Key words: management, organizational strategies, quality standards, pig breeds


Introduction

Almost two thirds of rural households in developing countries are partially or fully reliant on livestock for their livelihoods (Pica-Ciamarra et al 2015). This is because livestock rearing provides them with a host of benefits, such as food, income, manure, savings and insurance, renewable energy, and social status (Kugonza et al 2012a; Pica-Ciamarra et al 2015). Despite falling behind the ruminants in the pecking order, largely due to religious and cultural restrictions on pork consumption, pig business plays a central role among urban and peri-urban farmers in many developing countries (Kugonza et al 2015). In Africa, Uganda is the leading pork consuming country with a consumption rate of 3.4 kilograms per person per year, and this could be due to rising incomes or shift in preferences (Dione et al 2013). About 1.1 million Ugandan farmers, most of whom are women keep over three million pigs in smallholder households with limited access to technology, information and services (Dione et al 2013). Pig farming is nevertheless becoming a big business in Uganda than ever before (Karaimu 2014). Indeed, over the past 40 years, the volume of pork consumed in developing countries has steadily increased up to 70% (Muhanguzi et al 2012). The pig industry in Uganda plays an important role in improving the standard of living by creating employment opportunities, providing a source of food and generating income (Ikanni and Dafwang 1995). Pigs are also assets that are often utilized to weather down the negative effects of unexpected shocks (Tatwangire 2013). They also play an important role in risk diversification and livelihood security of smallholder and poor households (Ouma et al 2013).

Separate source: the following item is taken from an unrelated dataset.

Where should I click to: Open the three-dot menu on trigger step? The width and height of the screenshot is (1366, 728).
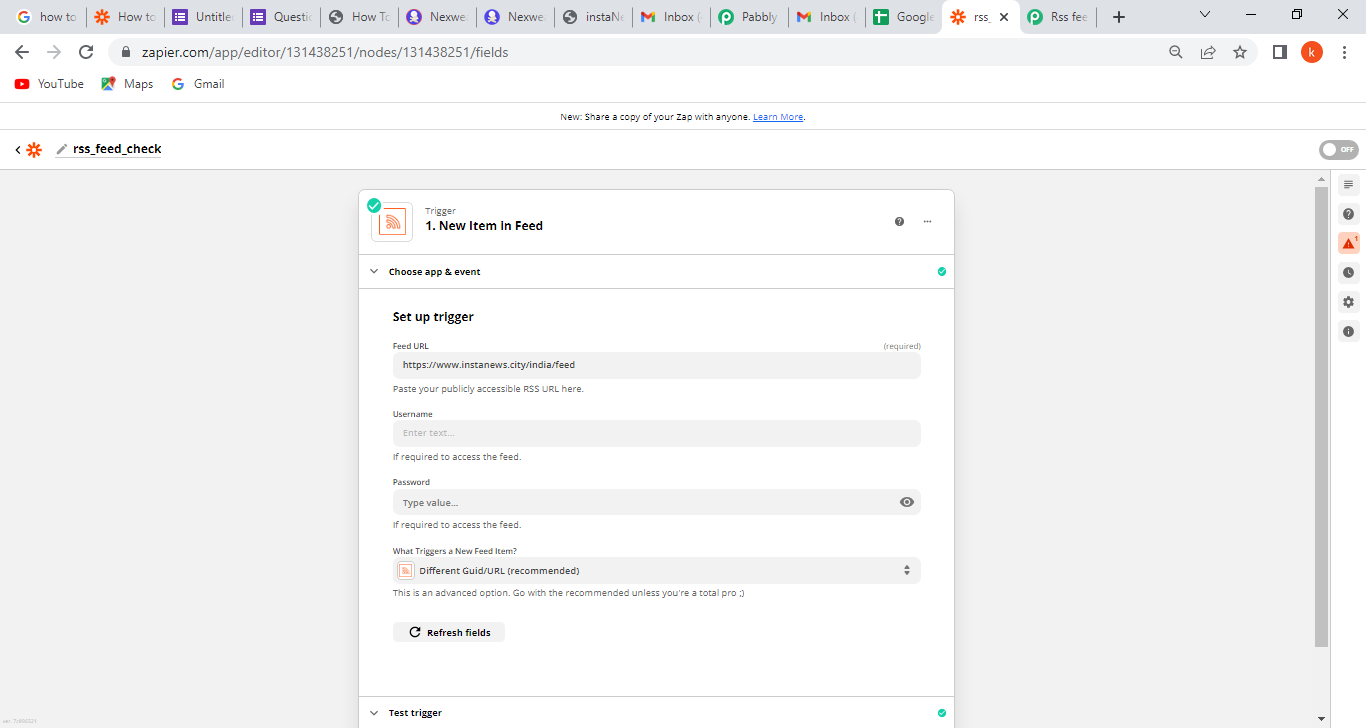pyautogui.click(x=927, y=222)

Despite the above rosy picture, the pig industry in Uganda is characterized by low output; with small-scale producers in the rural areas largely sustaining the industry (NAADS 2011). It is common for communities to have pigs rooting and roaming freely around the dwellings, to be sold as and when the household needs income (Muys and Westernbrink 2004). There are just a few commercial pig farmers in Uganda, as the pig industry has largely been unable to attract any big local or foreign investments (NAADS 2011). It is expected that the consumption of pork will increase further in the future owing to human population growth and increased per capita consumption (Galeboe et al 2009). Substantial research has been carried out on different aspects of piggery management, but little emphasis has been put on measuring profitability and hence ensuring that pig farmers attain maximum revenue from their piggery businesses. This study was therefore conducted to determine the factors affecting profitability and how incomes can be maximized in piggery enterprise.


Materials and methods

Study area and design

The study was conducted among pig farmers in Wakiso district in the sub-counties of Busukuma (n = 30), Gombe (n = 20), Kira (n = 25) and Nangabo (n = 25). Wakiso is the most populated district in Uganda and surrounds Kampala City, thereby playing a crucial role as a resident area for the city’s day population; is a dominant food basket for the capital city and is a significant supply point for pigs slaughtered and consumed in the city. Nangabo and Kira sub-counties are peri-urban while Busukuma and Gombe are rural.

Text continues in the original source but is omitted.